No alla violenza fisica
Alcuni comportamenti offlimit: spintoni, costringere nei movimenti, sovrastare fisicamente, rompere oggetti come forma di intimidazione, sputare contro, dare pizzicotti, mordere, calciare, picchiare, schiaffeggiare, bruciare con le sigarette, privare di cure mediche, privare del sonno.    

No alle privazioni
La libertà, in ogni aspetto della vita, è la base di un rapporto sano. Essere privata dell’indipendenza economica o della possibilità di uscire di casa è più di campanello d’allarme.           

No alla violenza sessuale 
Le imposizione di pratiche sessuali non desiderate rappresentano un punto di ritorno. Non si deve soffrire in silenzio.     

No alle minacce
La minaccia, cioè il tentativo di imporre la propria volontà incutendo il timore di un imminente danno o pericolo, è una violenza psicologica.    

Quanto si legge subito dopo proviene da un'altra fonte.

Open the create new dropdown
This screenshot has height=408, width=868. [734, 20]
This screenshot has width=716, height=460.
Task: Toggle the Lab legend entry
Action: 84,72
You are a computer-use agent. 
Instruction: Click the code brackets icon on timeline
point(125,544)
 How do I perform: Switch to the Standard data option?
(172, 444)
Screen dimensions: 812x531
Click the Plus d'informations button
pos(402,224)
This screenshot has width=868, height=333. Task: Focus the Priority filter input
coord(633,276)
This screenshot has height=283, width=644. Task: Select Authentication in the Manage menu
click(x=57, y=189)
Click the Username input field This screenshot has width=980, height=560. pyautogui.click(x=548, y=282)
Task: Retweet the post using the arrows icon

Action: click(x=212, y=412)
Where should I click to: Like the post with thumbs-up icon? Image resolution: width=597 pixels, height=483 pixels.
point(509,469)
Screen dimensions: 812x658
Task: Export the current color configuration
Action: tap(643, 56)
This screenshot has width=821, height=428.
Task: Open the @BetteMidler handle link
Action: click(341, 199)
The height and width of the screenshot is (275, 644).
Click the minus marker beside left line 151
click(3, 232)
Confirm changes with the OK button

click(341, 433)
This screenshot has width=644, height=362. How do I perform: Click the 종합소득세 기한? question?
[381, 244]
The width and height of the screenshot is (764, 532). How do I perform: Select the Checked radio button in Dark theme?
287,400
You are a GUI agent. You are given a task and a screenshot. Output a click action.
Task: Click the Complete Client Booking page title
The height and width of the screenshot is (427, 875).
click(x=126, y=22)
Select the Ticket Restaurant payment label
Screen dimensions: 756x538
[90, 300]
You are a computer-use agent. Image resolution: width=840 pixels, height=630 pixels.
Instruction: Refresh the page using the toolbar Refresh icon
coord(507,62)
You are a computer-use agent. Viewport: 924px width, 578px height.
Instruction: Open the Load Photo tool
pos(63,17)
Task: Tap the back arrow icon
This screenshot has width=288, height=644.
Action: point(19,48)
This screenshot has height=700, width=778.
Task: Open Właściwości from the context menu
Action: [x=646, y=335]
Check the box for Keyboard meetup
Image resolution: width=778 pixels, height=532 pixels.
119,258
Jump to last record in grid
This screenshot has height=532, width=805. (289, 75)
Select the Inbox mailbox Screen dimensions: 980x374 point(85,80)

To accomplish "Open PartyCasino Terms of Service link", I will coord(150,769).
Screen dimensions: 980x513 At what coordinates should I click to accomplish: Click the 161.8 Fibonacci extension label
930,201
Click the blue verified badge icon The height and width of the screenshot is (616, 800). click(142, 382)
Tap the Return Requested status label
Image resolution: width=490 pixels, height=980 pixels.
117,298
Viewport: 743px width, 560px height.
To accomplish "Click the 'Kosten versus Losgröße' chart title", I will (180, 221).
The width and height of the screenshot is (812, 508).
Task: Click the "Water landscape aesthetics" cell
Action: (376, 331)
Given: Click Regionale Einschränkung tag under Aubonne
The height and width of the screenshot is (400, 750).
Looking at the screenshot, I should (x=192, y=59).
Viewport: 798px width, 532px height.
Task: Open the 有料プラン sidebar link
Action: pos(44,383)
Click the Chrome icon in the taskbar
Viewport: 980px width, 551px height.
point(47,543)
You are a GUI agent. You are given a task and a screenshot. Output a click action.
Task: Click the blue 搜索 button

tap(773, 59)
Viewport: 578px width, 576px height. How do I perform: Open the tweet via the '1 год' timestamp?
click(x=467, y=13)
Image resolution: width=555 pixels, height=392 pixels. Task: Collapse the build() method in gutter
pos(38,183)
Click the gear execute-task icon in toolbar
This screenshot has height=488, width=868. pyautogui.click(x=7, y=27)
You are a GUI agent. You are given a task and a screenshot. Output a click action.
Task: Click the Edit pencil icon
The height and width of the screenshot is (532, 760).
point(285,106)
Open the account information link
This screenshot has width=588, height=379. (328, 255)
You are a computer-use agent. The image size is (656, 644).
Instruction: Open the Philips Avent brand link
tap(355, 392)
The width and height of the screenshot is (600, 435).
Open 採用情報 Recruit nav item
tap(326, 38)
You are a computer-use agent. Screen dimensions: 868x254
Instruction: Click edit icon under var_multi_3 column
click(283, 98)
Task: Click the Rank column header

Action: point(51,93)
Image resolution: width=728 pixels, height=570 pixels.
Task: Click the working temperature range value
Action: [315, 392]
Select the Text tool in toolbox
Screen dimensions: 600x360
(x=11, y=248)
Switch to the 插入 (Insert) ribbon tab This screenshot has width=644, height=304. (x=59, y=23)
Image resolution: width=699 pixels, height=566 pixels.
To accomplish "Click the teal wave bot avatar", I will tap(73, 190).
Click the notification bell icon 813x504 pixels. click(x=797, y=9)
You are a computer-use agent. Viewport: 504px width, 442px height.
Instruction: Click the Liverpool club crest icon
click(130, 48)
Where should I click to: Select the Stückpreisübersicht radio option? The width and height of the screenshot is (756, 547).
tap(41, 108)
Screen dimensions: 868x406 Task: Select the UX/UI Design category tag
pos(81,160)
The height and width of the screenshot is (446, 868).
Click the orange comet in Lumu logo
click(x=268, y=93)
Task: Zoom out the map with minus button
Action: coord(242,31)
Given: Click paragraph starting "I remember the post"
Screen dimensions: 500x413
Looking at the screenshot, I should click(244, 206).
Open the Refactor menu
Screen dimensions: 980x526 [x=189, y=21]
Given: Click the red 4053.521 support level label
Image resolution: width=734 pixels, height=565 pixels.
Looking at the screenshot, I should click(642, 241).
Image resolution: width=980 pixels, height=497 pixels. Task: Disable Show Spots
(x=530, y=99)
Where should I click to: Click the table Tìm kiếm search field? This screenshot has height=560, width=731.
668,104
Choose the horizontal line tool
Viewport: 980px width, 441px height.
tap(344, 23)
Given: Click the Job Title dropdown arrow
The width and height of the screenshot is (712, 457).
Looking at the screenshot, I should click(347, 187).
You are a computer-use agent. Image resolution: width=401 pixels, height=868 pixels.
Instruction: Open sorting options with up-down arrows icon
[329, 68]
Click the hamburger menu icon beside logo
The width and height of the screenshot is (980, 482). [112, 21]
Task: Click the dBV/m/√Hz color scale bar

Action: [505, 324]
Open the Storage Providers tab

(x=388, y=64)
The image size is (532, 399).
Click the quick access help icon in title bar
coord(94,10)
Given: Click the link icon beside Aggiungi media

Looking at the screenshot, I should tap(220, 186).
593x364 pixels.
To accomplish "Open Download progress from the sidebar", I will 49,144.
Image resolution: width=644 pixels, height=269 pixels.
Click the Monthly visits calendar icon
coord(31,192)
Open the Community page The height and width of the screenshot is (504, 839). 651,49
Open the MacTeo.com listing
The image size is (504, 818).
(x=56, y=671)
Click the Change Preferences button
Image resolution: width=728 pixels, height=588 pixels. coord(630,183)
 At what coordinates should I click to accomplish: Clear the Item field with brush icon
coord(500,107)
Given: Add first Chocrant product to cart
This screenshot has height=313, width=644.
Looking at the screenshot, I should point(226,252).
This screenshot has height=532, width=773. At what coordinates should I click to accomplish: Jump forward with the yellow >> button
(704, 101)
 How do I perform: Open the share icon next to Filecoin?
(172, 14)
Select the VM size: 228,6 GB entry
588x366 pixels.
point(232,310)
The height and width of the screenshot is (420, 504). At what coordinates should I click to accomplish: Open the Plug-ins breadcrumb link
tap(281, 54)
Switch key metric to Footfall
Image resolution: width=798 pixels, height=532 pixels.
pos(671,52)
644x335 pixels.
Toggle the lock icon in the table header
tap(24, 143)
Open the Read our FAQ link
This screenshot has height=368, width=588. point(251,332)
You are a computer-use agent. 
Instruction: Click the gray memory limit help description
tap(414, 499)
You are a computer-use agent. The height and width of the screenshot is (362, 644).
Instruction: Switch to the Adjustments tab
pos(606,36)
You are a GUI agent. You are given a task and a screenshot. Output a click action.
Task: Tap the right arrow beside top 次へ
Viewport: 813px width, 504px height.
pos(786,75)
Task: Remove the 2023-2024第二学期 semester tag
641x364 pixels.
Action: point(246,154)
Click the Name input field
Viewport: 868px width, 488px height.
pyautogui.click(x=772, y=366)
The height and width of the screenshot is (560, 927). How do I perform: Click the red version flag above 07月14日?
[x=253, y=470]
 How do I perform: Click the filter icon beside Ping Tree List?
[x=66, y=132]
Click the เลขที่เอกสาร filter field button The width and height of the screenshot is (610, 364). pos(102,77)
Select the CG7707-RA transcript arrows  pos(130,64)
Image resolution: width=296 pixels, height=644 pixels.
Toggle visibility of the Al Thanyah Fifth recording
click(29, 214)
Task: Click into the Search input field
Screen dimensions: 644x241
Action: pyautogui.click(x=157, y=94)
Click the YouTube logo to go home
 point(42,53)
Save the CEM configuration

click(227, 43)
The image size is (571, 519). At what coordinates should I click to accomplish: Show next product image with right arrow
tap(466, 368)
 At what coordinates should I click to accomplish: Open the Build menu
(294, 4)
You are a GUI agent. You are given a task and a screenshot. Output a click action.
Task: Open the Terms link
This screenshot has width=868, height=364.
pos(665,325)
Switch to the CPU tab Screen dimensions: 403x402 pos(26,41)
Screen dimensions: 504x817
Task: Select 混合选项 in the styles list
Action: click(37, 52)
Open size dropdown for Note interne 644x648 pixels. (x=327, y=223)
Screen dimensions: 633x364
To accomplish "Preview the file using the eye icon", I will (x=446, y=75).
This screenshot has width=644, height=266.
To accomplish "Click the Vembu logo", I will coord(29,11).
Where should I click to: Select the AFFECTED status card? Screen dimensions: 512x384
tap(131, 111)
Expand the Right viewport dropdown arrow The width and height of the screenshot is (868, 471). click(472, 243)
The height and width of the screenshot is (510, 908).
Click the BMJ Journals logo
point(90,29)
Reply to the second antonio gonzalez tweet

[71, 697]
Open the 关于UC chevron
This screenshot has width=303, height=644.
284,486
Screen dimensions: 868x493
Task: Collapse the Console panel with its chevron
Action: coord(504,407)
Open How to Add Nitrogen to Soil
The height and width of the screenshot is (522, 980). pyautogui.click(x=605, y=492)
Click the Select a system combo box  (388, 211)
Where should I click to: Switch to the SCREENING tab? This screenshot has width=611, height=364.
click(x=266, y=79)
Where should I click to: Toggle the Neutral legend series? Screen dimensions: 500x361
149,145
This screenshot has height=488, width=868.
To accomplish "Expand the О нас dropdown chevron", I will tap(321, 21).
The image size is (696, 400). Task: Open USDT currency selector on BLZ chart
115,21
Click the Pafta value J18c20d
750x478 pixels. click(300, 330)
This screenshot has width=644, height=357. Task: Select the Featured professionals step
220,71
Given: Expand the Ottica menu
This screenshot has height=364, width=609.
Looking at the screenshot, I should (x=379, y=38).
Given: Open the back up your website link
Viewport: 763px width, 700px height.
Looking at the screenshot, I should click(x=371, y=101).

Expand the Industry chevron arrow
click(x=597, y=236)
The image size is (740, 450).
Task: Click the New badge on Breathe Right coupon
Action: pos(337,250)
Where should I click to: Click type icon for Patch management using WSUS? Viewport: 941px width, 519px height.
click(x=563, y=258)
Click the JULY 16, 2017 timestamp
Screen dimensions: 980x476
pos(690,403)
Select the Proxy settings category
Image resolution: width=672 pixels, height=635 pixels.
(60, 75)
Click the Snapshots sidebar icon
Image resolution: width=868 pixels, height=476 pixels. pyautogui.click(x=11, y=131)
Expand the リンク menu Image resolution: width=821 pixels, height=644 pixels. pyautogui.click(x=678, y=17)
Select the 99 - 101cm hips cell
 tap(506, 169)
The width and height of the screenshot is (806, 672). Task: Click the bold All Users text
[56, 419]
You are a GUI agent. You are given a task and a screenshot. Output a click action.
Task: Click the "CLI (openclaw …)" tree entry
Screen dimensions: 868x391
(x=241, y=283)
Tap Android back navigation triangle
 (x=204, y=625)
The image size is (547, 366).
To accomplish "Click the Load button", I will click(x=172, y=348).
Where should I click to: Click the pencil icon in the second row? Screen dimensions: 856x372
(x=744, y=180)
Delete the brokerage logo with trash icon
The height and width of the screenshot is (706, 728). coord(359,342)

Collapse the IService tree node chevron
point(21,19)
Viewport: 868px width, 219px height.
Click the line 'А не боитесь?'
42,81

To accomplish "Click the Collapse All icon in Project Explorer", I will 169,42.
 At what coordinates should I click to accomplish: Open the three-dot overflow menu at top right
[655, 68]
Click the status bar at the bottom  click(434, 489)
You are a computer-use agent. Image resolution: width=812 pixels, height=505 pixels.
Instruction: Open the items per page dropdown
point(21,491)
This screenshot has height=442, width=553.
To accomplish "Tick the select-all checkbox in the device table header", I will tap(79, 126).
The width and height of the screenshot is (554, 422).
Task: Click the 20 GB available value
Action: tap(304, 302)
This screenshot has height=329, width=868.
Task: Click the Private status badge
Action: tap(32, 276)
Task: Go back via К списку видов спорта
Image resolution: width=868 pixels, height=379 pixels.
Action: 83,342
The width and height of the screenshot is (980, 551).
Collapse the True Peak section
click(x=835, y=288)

No alle prese in giro pesanti
La svalorizzazione è una forma di maltrattamento, una reale violenza sulle donne. Non bisogna mai accettare derisioni pubbliche (o private) che riguardano l’aspetto o il carattere.  

No allo stalking
Quando la donna cerca di chiudere il rapporto e si allontana dal partner può configurarsi lo stalking. Si tratta di una forma di persecuzione che fa sentire la donna “in trappola”. Il reato si materializza anche tramite telefonate e messaggi continui.

No all’isolamento
Essere allontanati a forza da fratelli e genitori è deleterio. Parlare e confrontarsi con i parenti o gli amici può prevenire situazioni negative.    

No al controllo
L’autonomia è il faro del rapporto di coppia: nessuno ha il diritto di controllare gli spostamenti così come i contenuti di mail e messaggi sul cellulare.

No: bisogna dirlo
Non si può dire sempre di sì, non si può sempre assecondare il desiderio del partner. I no motivati in un rapporto sono l’abc.